Por supuesto, no hay que abusar de la nostalgia. El multiclasismo argentino nunca fue total, ni mucho menos. Es bien sabido que la madres hacían cola toda la noche para que sus hijos fueran a las escuelas “del centro” donde iba la elite, y que los hijos de clase media tenían a su disposición todo tipo de certificados médicos para evitar hacer la conscripción; la colimba, además, se vació progresivamente de todo sentido democrático hasta transformarse en una institución puramente represiva. Sin embargo, esas instituciones, con todas sus fallas, cumplían un rol: definían una serie de espacios que, al menos ideal o fugazmente, invitaban al encuentro con lo distinto y obligaban a quienes estaban dentro de ellos a aprender un difícil arte democrático: el respeto, aun la comprensión, de la alteridad.

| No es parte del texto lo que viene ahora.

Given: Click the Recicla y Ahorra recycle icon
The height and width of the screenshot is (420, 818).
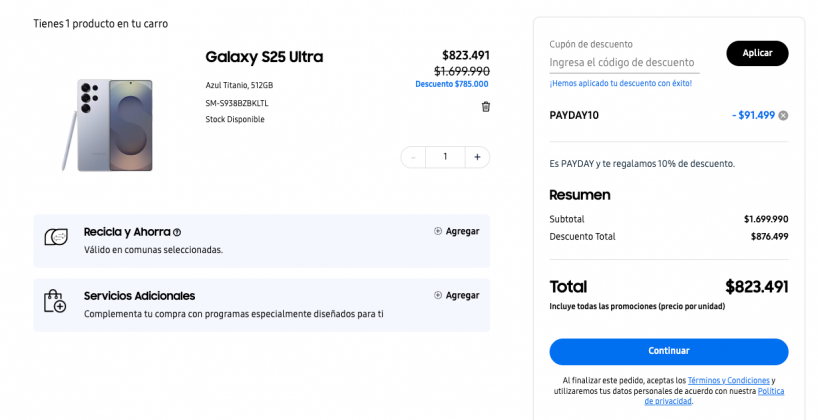Looking at the screenshot, I should coord(56,237).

Ninguna de esos espacios en donde se daba una cierta experiencia de la alteridad existe más. La conscripción fue eliminada (por excelentes razones, aclaro) por el gobierno de Carlos Menem. La escuela pública primaria y secundaria ha sido repudiada (también, con entendibles causas) por todas aquellas familias que puedan pagar una escuela privada, aun las más humildes, y el hospital público lo mismo. La multiplicación de countries y barrios cerrados en las capitales del interior genera un nuevo tipo de ciudad, “sin centro”, en donde la vida transcurre, por un lado, en espacios delimitados (el country, la escuela privada, el shopping) y, por el otro, en barrios segregados, ubicados cada vez más lejos del centro.
Sin embargo, ninguna comunidad política puede existir sin espacios comunes; ninguna comunidad puede ser sólo la agregación de grupos diversos que viven sin encontrarse. La nueva ciudad, la nueva escuela, la nueva salud: instituciones cuya existencia se predica en el valor social de la identidad con uno mismo: lo igual a mí me tranquiliza; lo distinto a mí me causa pánico. El peligro es que, de ser así, el otro pasa a ser sólo un imagen fantasmática, sin existencia real, alguien que es siempre y sólo amenazante. O, peor, aún, el único encuentro entre las clases se da en ocasión de la violencia: o el delito,o la represión. Así, se fortalecen los fantasmas: todos los pobres vienen a robarnos, el Estado sólo existe para reprimirnos.
La escuela pública, el hospital, el centro: estas tres instituciones no existen más. Tal vez no puedan recuperarse; de ser así, es urgente inventar nuevas. Tal vez la pregunta más central de la época es ¿quién podrá reunirnos? ¿Dónde nos encontraremos para refundar las cosas que no son de nadie porque son de todos? ¿Quién inventará los nuevos mitos de la época, para explicarnos, una vez más, que somos todos hermanos?